WHAT YOU NEED TO DO
Once the line containing "Task: Click the Qatar" is located, give it again exactly, together with each line that follows it to the end of the entries, and add nothing else.

Pixel coordinate grounding data:
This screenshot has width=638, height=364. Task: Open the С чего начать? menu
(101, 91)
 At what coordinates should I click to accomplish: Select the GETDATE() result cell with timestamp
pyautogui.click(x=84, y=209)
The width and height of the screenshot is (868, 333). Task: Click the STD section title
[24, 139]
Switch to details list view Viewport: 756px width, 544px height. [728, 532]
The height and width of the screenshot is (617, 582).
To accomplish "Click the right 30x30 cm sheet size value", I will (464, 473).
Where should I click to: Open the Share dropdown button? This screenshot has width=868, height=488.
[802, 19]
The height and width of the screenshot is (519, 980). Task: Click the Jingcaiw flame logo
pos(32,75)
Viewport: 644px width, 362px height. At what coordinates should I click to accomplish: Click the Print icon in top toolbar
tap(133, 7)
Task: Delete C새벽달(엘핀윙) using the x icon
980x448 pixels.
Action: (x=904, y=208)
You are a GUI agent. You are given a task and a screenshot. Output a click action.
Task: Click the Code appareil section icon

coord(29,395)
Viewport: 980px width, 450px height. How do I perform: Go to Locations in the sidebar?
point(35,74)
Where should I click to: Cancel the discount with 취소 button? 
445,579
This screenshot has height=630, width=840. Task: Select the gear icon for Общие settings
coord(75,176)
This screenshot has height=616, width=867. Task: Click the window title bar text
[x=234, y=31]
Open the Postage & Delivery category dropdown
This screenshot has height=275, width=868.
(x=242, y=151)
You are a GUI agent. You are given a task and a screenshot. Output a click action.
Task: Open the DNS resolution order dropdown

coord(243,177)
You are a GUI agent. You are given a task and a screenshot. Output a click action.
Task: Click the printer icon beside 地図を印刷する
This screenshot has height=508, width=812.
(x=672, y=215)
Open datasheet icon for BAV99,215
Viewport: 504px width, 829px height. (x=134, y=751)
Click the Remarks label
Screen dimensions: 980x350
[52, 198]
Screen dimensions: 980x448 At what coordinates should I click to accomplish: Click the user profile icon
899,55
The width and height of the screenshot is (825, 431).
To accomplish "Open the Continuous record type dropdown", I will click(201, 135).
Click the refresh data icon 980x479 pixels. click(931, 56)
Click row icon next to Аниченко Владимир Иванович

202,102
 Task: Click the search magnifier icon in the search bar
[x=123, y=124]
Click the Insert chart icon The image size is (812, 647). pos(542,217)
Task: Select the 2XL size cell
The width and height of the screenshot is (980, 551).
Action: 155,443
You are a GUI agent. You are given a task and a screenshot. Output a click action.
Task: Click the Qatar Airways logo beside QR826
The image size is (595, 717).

RESPONSE FOR THIS EXERCISE
Task: Click the Qatar Airways logo beside QR826
The image size is (595, 717).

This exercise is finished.